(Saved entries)
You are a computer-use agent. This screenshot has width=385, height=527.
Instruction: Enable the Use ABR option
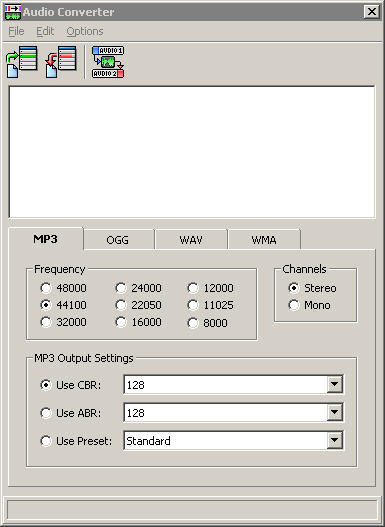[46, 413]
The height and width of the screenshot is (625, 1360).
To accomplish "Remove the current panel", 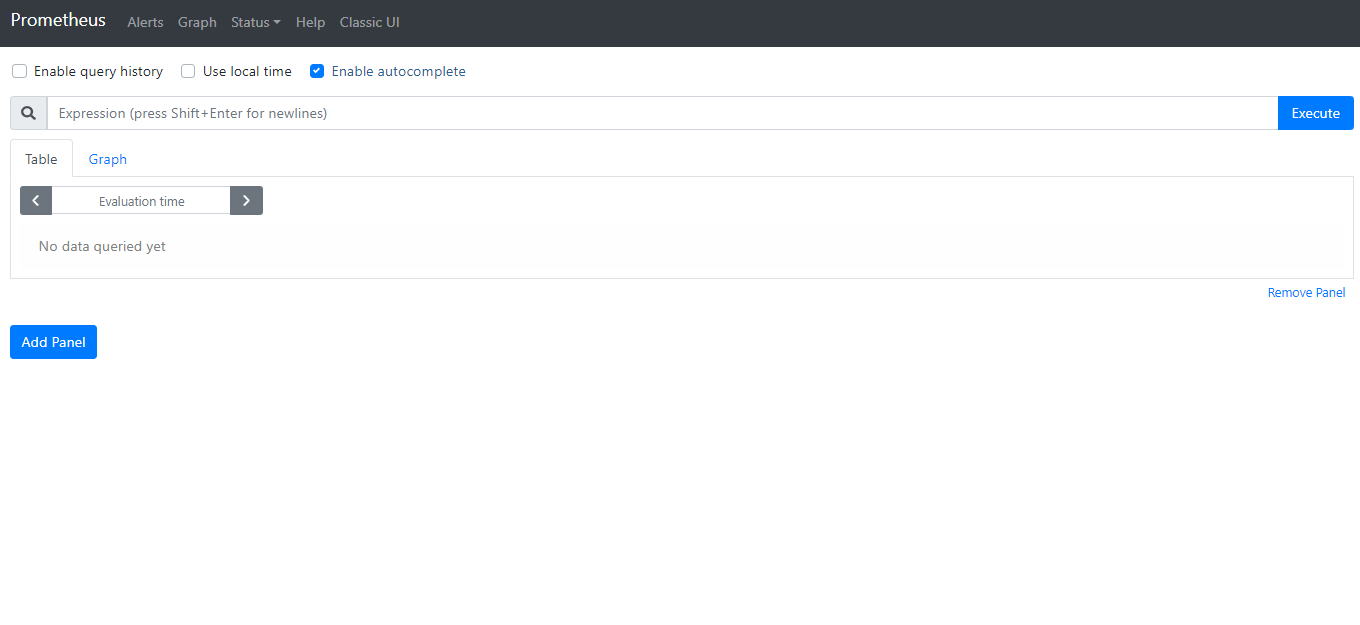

--

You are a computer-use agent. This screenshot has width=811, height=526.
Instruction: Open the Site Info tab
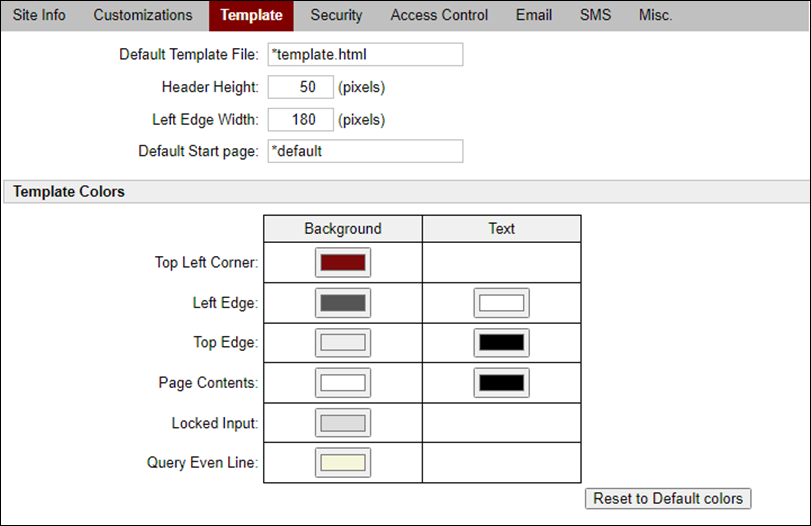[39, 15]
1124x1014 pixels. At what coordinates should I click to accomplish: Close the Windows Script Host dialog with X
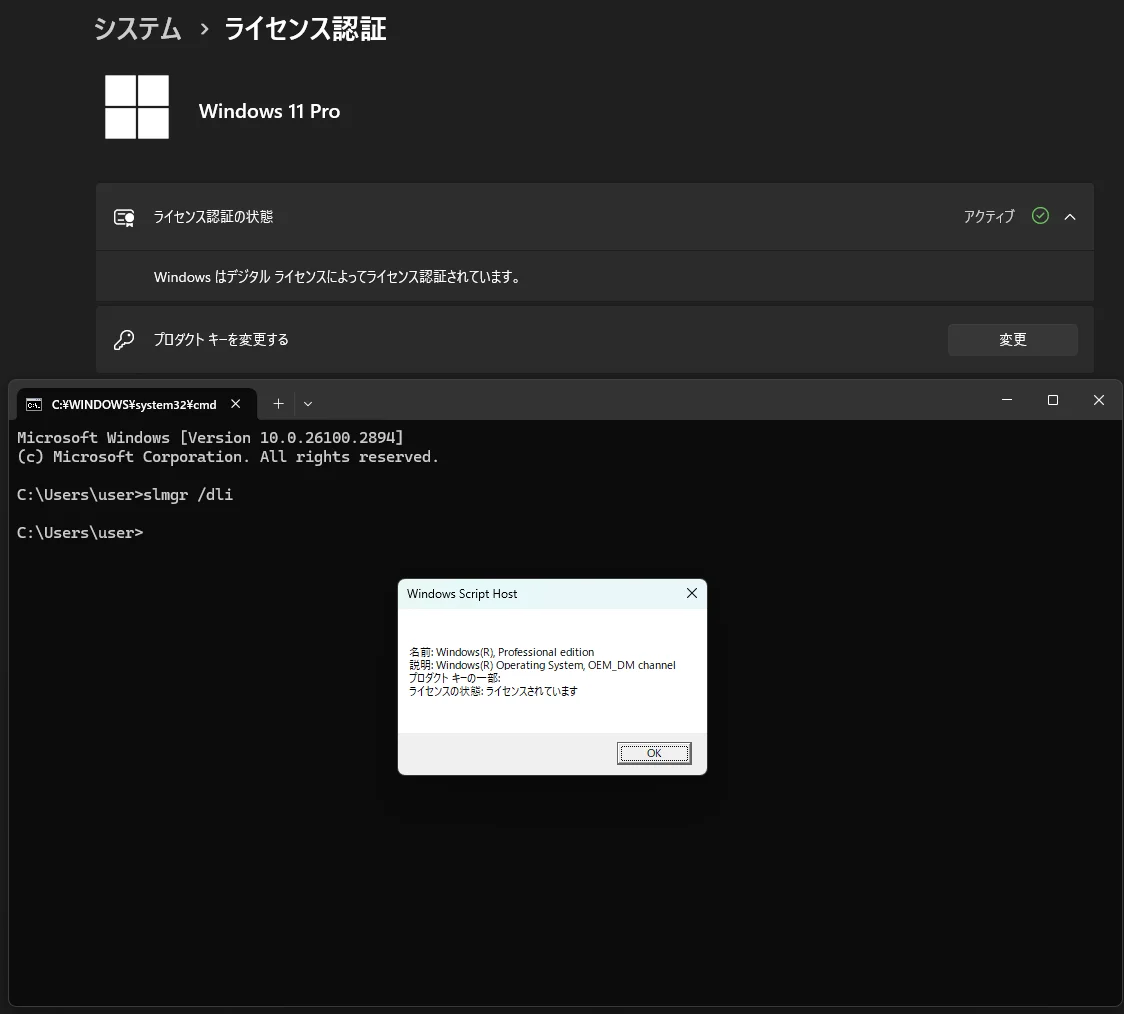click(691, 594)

- **EXERCISE DIRECTIONS**
Using the data above, say how many lines include the word "height". Write only that number.

- **SOLUTION TO THE PROBLEM**
3